# TEXT PROVIDED

Thanks @cornpeasant for this info.

This command would have displayed processes owned by (hypothetical) Linux user user1, and needs to be modified to match your circumstances (details).

Please can you similarly check the database log for errors.
(cryosparcm log database)

@cornpeasant Please can you confirm that certain ports based on the configured CRYOSPARC_MASTER_HOSTNAME and CRYOSPARC_BASE_PORT are accessible.
For example, what is the output of the command

curl cryo:61006

?

Thanks @cornpeasant. I cannot spot in the screenshot a reason for the UI failure. The next step would be an analysis of browser logs.
With CryoSPARC running, please

  1. enable browser debugging
  2. re-load the UI at http://localhost:61000
  3. email us the the HAR network output

Hi wtempel,
I found that the issue was very likely due to high cache/buffer usage and extremely low available memory on the Linux system. I now clear the cache/buffer every hour using a script, and cryoSPARC can run smoothly so far.

1 Like

Hi! May I ask if you are willing to share the script you use for clearing the cache/buffer? I am also experiencing a “refused connection” issue; it happened when I was transferring particles into SSD cache. Thank you!

# SOURCE MATERIAL
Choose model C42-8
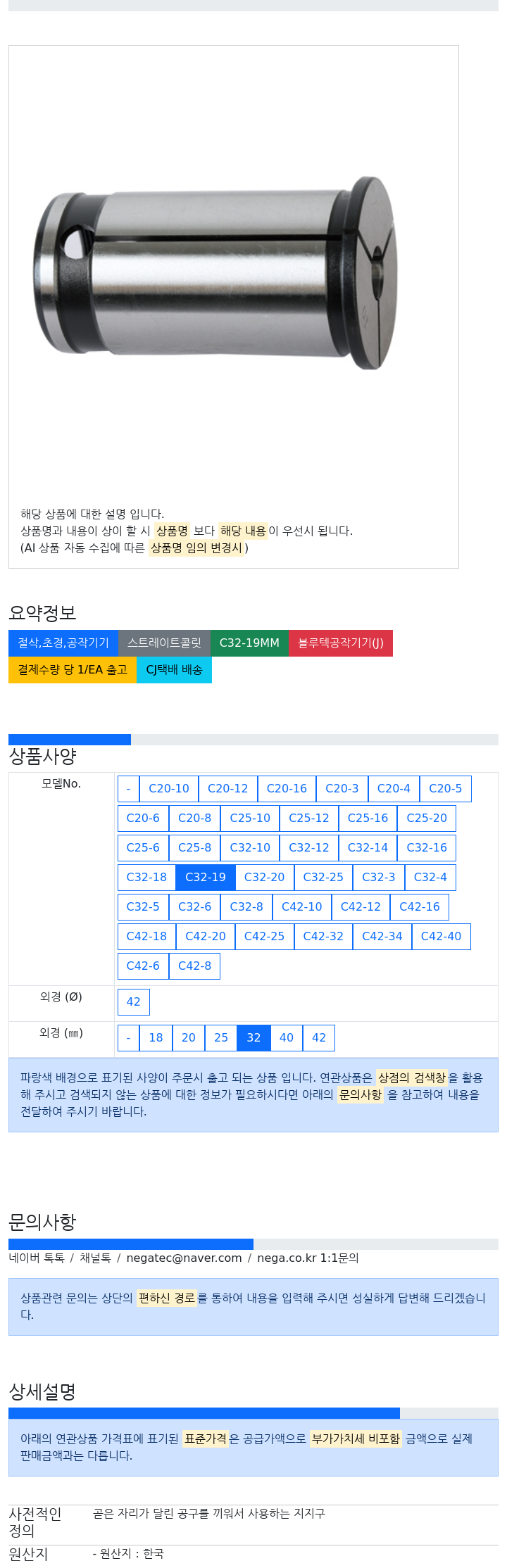Viewport: 507px width, 1568px height. 194,966
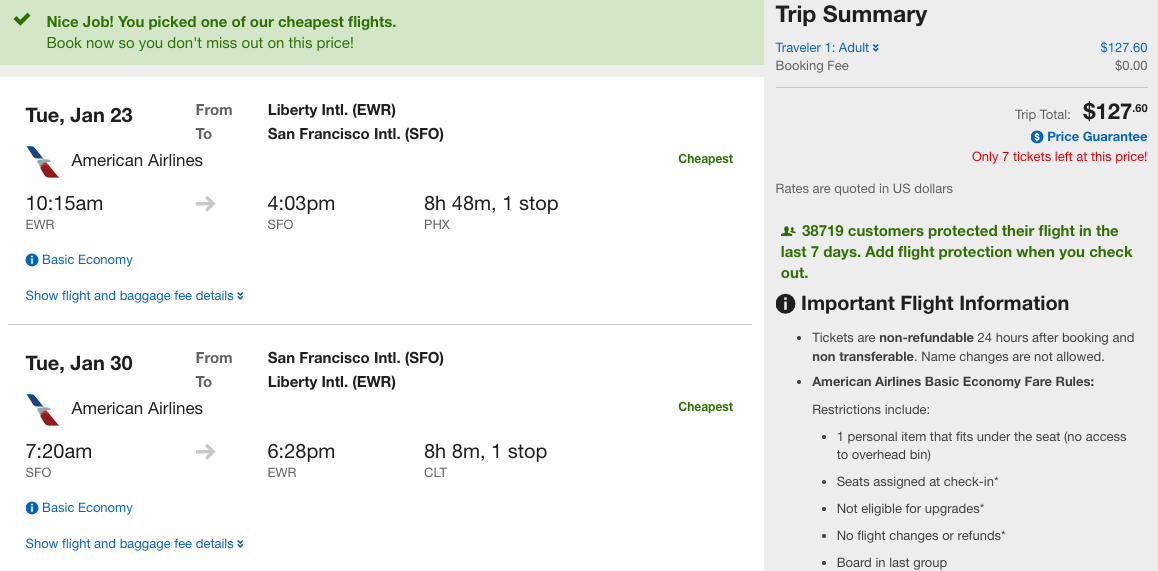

# TO BE DONE
Translate this sentence from the CryoSPARC forum thread into Spanish: "I now clear the cache/buffer every hour using a script, and cryoSPARC can run smoothly so far."

# EXERCISE RESPONSE
Ahora limpio la caché/el búfer cada hora mediante un script, y hasta ahora cryoSPARC funciona sin problemas.